Exploratory Charters in GitHub

GitHub Issues (for TestingConferences.org)

Since CAST 2015 I’ve wanted to implement an interesting idea that could potentially give my testing greater visibility and greater scrutiny: Putting exploratory testing charters into our project tracking tool.

At work we use GitHub to host our code which means we use GitHub Issues as our bug tracker. Then we use ZenHub on top of GitHub Issues as project management / tracking tool. As the sole (omega) tester on the development I use GitHub issues for a number of activities:

  • Filing and reviewing issues (bugs and enhancements)
  • Occasionally reviewing pushed code changes referenced in the issues I’m tagged on
  • Occasionally reviewing pull requests
  • Committing the rare change to our production code (I’ve done this once so far)
  • Committing code changes to our test automation repo

Do charters belong?

Putting my exploratory charters into GitHub Issues (so they’d be visible in both GitHub and ZenHub) seemed like a worthy proposition.

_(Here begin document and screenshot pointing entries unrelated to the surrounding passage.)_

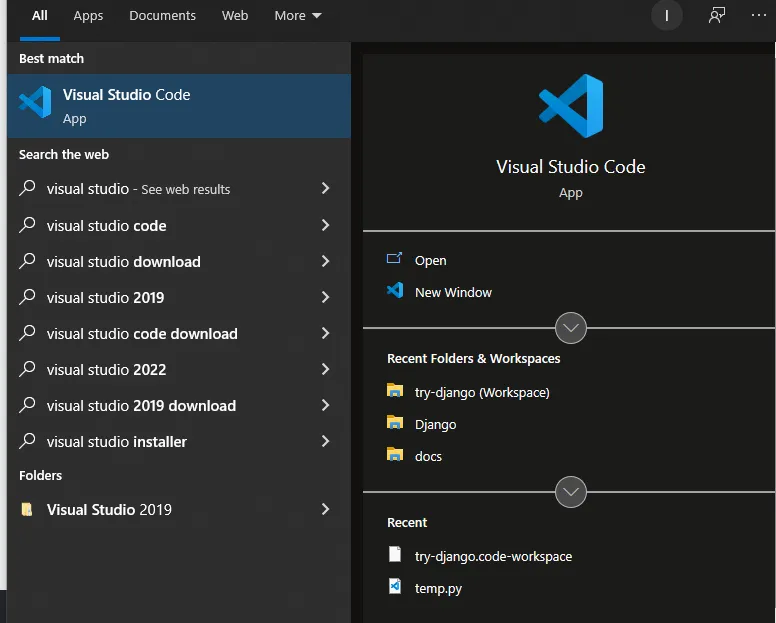The height and width of the screenshot is (623, 776).
Task: Expand arrow next to visual studio installer
Action: click(325, 441)
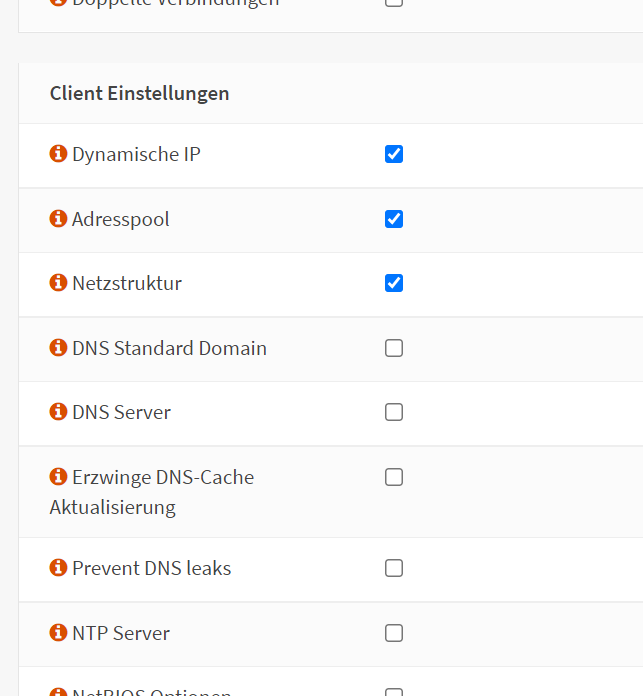
Task: Uncheck the Netzstruktur checkbox
Action: coord(394,283)
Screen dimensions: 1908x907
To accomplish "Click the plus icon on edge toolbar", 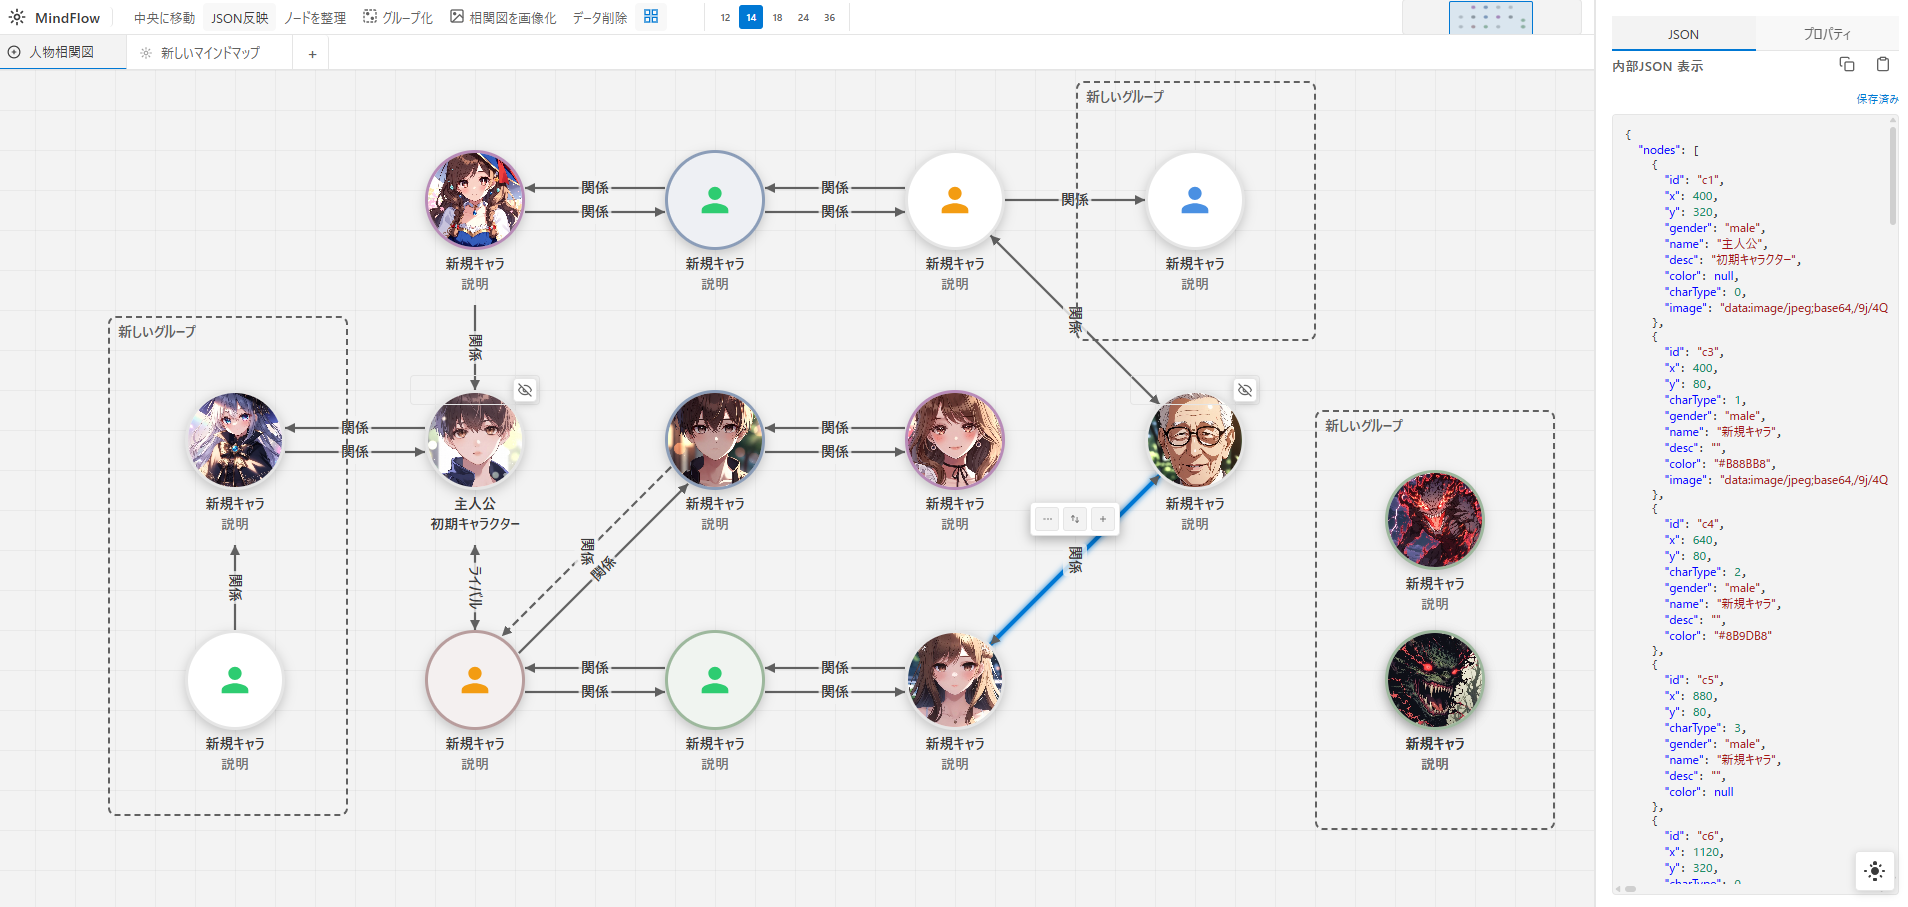I will pos(1103,519).

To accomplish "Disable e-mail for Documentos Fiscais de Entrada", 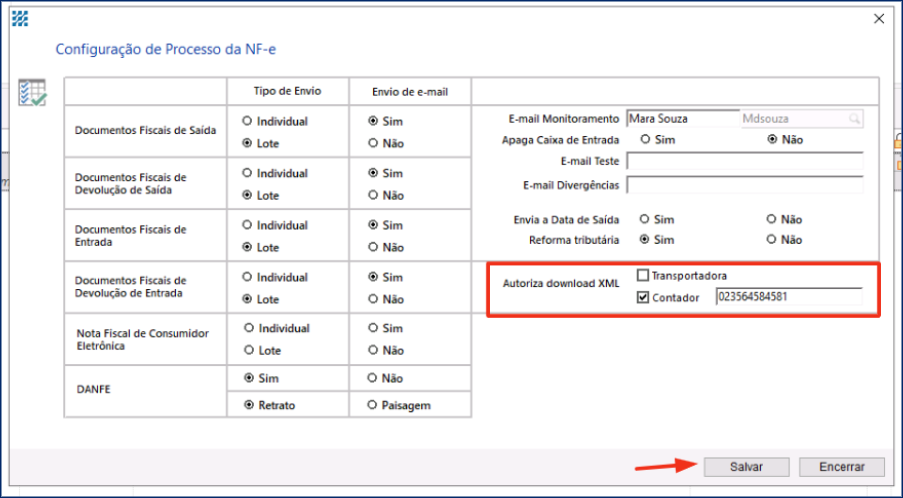I will point(373,247).
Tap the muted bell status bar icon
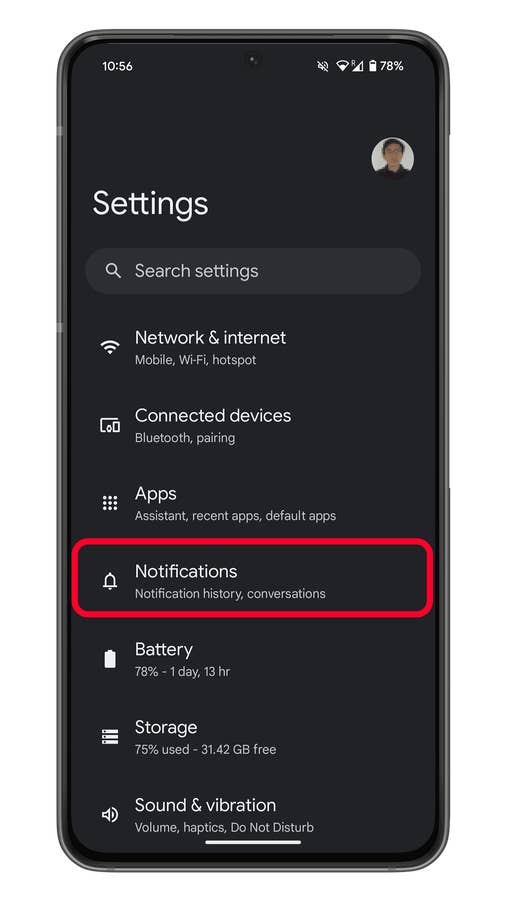The width and height of the screenshot is (506, 900). pos(323,67)
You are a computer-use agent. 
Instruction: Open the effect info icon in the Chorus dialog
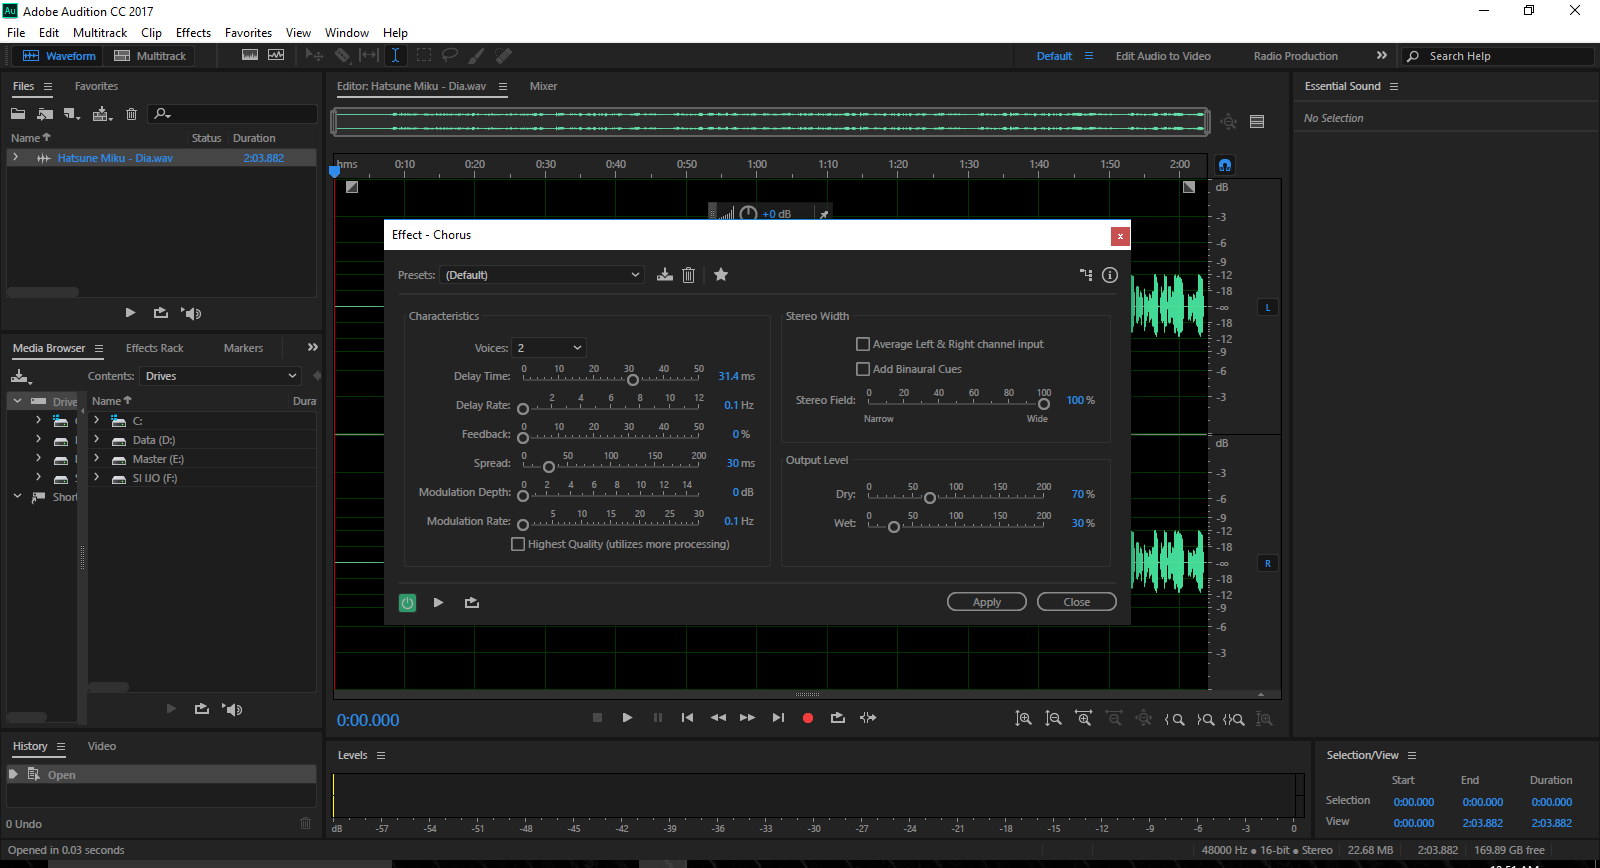[1110, 275]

On the one hand it would allow my charters and subsequent notes to be seen and commented on by the whole team. On the other hand, would they really belong? GitHub Issues can be used to track tasks, bugs and enhancements, it’s a pretty simple and straightforward difference. My teammates have been creating tasks for a while and in the last few months I’ve been adding charters.

So far, no one but me seems to care. Great! First step complete. I already break the charters up into test sessions with notes and debrief information. After each session that information usually stays in my session notes. Instead it should flow into it’s corresponding charter’s task so I have a stream of updates as to what this charter has uncovered and what there’s still left to do.

That’s my next step, use the GitHub task to more actively record the details of the session and report back how the charter is going. From there I can keep track of the amount of effort I’ve spent (ZenHub allows us to track hours assigned to a task) per charter. Once this becomes more comfortable, the final step is to get our project management team to help influence the prioritization and maybe creation of those charters. Small steps! Shout out to Jesse Alford for the suggestion!